• **Excerpted records**:

•••

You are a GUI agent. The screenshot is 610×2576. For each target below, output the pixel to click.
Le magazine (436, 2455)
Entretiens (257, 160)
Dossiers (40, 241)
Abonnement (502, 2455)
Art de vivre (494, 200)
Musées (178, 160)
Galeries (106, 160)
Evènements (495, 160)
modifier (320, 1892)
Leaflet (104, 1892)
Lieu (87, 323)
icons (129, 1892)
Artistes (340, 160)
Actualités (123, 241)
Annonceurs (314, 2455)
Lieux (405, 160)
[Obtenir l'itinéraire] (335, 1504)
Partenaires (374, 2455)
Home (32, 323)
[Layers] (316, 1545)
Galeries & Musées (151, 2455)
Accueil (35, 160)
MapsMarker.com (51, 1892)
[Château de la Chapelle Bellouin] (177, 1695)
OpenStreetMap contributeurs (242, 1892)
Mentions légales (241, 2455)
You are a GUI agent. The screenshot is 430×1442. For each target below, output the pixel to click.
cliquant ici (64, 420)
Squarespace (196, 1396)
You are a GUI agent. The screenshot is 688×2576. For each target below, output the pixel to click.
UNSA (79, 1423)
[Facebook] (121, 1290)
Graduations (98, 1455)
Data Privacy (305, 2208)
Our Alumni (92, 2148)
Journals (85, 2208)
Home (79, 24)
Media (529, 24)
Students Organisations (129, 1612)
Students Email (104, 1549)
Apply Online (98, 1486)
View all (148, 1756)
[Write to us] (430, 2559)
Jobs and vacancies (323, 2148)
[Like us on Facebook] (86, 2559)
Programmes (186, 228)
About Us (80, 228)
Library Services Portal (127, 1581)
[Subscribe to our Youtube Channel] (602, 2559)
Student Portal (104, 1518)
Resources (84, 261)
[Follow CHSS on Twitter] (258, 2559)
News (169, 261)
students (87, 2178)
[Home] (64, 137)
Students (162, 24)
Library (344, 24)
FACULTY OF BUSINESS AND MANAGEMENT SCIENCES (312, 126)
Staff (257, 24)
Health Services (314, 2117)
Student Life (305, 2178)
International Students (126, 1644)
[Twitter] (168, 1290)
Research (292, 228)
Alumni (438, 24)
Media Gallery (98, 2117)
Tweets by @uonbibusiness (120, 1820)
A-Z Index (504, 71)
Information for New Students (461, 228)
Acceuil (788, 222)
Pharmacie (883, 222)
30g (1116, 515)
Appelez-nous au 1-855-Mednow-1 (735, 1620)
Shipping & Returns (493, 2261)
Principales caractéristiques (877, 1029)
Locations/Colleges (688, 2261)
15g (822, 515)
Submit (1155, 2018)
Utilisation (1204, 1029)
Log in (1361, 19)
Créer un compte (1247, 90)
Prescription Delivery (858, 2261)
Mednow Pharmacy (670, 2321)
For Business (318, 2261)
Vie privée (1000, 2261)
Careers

•••

• **Exercise instructions**:
Beginning at the line above with "Artistes (340, 160)" and finishing at the line with "[Château de la Chapelle Bellouin] (177, 1695)", return each line exactly and return nothing else.

• **Solution to this task**:
Artistes (340, 160)
Actualités (123, 241)
Annonceurs (314, 2455)
Lieux (405, 160)
[Obtenir l'itinéraire] (335, 1504)
Partenaires (374, 2455)
Home (32, 323)
[Layers] (316, 1545)
Galeries & Musées (151, 2455)
Accueil (35, 160)
MapsMarker.com (51, 1892)
[Château de la Chapelle Bellouin] (177, 1695)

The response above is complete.